Contro la stessa sentenza proponevano gravame incidentale il Ministero della Difesa e l'Ospedale militare, che chiedevano il rigetto dell'avversa pretesa, l'Ospedale insistendo anche per la declaratoria di difetto di legittimazione passiva. Con sentenza dell'8 novembre 2001 il Tribunale di Napoli accoglieva parzialmente l'appello principale e, per l'effetto, condannava il Ministero della Difesa a risarcire a EN NO il danno da questi subito, che liquidava equitativamente in L. 50 milioni, oltre interessi legali dalla data di decisione sino all'effettivo soddisfo ed accoglieva parzialmente l'appello incidentale dichiarando il difetto di legittimazione processuale dell'Ospedale militare di Caserta. Nel pervenire a tale conclusione il Tribunale osservava - per la parte che ancora rileva in questa sede di legittimità - che il termine di cinque mesi apposto alla convenzione in esame si poneva in contrasto con quello massimo trimestrale previsto dal D.P.R. n. 316 del 1990, art. 9, n. 7, cui faceva richiamo il disposto della L. n. 304 del 1986, art. 1, comma 4. Il rapporto lavorativo del NO,
stante il suo perdurante svolgimento oltre i tre mesi doveva - sempre ai sensi del citato art.
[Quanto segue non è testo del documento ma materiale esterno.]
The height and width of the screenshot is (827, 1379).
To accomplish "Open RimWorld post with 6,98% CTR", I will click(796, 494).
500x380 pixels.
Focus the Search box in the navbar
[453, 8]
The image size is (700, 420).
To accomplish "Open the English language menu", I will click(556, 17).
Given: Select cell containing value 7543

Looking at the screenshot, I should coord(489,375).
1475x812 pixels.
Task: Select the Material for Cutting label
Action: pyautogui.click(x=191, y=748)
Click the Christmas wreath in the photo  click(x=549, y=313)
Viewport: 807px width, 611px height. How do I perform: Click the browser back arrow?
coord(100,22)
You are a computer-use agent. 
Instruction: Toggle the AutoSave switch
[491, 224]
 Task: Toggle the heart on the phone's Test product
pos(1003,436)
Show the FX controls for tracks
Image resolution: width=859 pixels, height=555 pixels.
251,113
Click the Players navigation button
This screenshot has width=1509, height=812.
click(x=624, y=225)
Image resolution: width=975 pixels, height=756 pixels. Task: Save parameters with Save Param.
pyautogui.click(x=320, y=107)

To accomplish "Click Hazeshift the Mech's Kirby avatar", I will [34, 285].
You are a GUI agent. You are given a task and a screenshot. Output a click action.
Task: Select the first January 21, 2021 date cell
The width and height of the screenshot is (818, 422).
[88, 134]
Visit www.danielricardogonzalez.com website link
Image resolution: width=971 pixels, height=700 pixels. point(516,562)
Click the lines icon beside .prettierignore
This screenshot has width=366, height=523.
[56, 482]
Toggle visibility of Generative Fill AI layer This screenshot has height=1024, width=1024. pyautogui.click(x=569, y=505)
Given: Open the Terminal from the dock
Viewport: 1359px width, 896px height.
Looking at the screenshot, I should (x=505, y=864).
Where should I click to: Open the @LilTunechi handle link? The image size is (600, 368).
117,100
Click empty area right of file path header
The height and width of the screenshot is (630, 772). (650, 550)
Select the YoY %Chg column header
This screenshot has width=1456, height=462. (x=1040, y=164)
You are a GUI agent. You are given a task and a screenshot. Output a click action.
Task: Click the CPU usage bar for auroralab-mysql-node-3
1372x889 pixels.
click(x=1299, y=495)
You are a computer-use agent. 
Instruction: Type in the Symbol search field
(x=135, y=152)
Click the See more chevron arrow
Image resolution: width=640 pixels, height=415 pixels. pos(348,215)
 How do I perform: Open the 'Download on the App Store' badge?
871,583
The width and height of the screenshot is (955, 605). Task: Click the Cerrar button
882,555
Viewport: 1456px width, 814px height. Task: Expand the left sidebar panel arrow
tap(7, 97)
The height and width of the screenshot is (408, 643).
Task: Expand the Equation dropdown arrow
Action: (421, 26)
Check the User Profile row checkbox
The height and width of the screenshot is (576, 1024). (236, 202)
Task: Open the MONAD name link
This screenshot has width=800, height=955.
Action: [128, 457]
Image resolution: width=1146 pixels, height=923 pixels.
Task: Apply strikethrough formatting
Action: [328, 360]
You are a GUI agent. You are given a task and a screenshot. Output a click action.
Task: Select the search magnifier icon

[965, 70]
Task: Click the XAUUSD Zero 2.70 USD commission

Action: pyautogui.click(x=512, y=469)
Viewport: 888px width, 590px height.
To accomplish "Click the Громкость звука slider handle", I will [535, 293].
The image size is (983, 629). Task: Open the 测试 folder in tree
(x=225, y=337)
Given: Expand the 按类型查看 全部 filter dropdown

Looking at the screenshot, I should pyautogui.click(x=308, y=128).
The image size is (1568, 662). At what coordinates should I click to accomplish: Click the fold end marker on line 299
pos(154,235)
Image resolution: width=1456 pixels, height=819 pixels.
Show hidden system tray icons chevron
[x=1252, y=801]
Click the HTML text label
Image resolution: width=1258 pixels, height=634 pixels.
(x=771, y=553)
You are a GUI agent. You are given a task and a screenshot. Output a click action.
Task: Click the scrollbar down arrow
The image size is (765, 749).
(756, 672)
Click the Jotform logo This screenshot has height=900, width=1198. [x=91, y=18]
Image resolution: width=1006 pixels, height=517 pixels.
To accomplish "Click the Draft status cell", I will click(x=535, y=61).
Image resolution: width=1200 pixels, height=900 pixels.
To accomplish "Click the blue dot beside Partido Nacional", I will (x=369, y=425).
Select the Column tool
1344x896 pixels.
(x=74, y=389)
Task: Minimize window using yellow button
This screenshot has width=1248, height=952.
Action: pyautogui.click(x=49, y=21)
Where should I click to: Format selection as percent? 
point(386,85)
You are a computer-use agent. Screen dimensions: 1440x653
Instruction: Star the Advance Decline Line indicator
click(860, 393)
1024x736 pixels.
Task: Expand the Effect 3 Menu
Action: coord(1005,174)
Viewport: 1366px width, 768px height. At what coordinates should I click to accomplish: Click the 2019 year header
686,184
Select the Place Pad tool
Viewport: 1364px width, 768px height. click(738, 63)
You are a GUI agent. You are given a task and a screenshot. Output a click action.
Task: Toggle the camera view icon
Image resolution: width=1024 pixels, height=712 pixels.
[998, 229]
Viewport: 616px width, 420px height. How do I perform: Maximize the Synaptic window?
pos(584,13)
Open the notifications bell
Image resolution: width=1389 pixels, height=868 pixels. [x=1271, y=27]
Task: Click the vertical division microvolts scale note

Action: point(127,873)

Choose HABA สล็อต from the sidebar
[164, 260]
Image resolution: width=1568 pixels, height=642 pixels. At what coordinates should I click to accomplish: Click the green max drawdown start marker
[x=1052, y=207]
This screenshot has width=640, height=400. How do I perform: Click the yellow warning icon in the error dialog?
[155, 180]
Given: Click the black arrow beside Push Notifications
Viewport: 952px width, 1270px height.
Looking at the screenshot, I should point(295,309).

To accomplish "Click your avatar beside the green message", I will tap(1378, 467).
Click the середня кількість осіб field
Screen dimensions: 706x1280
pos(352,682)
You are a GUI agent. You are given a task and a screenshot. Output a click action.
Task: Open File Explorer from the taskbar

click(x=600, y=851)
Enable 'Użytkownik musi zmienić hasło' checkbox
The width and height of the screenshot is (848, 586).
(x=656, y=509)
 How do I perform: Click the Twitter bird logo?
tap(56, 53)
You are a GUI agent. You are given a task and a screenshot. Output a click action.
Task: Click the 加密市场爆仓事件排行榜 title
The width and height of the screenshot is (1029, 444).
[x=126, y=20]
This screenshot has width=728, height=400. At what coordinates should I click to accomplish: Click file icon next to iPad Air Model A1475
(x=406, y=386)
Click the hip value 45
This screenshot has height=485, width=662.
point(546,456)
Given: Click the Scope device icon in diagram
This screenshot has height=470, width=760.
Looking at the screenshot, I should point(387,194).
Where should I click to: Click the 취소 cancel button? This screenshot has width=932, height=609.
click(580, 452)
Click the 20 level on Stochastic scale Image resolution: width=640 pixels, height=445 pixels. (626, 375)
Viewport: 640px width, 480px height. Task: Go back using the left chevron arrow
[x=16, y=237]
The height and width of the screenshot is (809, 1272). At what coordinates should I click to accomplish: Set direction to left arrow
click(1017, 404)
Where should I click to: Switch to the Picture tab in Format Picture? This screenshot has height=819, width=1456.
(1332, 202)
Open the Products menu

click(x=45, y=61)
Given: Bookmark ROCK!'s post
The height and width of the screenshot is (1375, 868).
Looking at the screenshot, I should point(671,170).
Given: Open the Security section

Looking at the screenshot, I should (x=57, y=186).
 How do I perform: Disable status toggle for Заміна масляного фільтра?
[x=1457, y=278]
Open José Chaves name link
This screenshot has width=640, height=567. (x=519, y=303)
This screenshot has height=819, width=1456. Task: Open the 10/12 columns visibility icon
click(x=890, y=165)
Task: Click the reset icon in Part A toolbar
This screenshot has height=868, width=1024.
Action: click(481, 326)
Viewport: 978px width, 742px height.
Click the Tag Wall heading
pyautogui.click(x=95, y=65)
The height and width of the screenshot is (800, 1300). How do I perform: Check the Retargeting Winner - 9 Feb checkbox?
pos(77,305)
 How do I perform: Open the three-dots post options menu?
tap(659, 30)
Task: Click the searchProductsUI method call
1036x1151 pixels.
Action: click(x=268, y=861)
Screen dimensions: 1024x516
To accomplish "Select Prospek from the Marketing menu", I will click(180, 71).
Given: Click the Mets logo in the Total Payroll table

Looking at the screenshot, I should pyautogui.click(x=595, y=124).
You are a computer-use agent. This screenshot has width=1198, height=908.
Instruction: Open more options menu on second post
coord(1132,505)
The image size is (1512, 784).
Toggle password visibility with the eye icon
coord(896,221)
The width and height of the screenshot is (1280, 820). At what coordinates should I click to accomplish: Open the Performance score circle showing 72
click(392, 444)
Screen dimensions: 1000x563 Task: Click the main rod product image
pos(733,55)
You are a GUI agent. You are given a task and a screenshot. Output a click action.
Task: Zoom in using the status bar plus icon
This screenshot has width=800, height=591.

9 - ritenersi trasformato in contratto a tempo indeterminato. Osservava, inoltre, - il giudice d'appello che, contrariamente a quanto deciso dal primo giudice, il recesso intimato in data 5 dicembre 1995 per sopravvenuta disponibilità del personale medico militare (come da documentazione prodotta in corso di causa dall'Avvocatura dello Stato) doveva ritenersi un atto illecito atteso che la causale del recesso, addotta dal Ministero, non era contemplata dal D.P.R. n. 316 del 1990 e più precisamente dalle cause di risoluzione previste in detta normativa, applicabile interamente alla fattispecie in esame.
In altri termini, il potere (negoziale e non pubblico) di recesso, intimato al di fuori delle cause contrattualmente pattuite, seppure doveva ritenersi ingiustificato, era tuttavia efficace sì da determinare l'estinzione del rapporto lavorativo autonomo, e sì da causare danni che potevano liquidarsi ai sensi dell'art. 1226 c.c. nella misura equitativa di 50 milioni.
Contro tale sentenza il Ministero della Difesa propone ricorso per Cassazione, affidato a tre motivi.
Resiste con controricorso EN NO, che spiega anche ricorso incidentale, articolato In un unico motivo, illustrato con memoria difensiva. La controversia è stata assegnata alla stregua dell'art. 374 c.p.c. a queste Sezioni Unite a seguito di ordinanza
interlocutoria della Sezione lavoro di questa Corte che, in ordine all'interpretazione dell'art. 9, n. 7, dell'accordo collettivo nazionale per la regolamentazione dei rapporti con i medici specialisti ambulatoriali (reso esecutivo con D.P.R. 28 settembre 1990, n. 316) - ed all'applicabilità di detta norma alla fattispecie
in esame - ha denunziato l'insorgenza di un contrasto di giurisprudenza, per avere ritenuto alcune decisioni che la suddetta "disposizione regolamenta soltanto la durata massima(tre mesi) del periodo di prova, con la conseguenza che essa non può costituire parametro di validità della clausola della convenzione a termine che preveda una durata più estesa dei tre mesi", e per avere altre decisioni patrocinato la opposta tesi che la disposizione in esame "prevede la durata massima del termine apponibile alla convenzione tra Amministrazione e medico civile, con la conseguenza che la convenzione a tempo determinato che violi tale limite si converte a tempo indeterminato".
MOTIVI DELLA DECISIONE

1. Ai sensi dell'art. 335 c.p.c. va disposta la riunione del ricorso principale e di quello incidentale perché rivolti contro la medesima decisione.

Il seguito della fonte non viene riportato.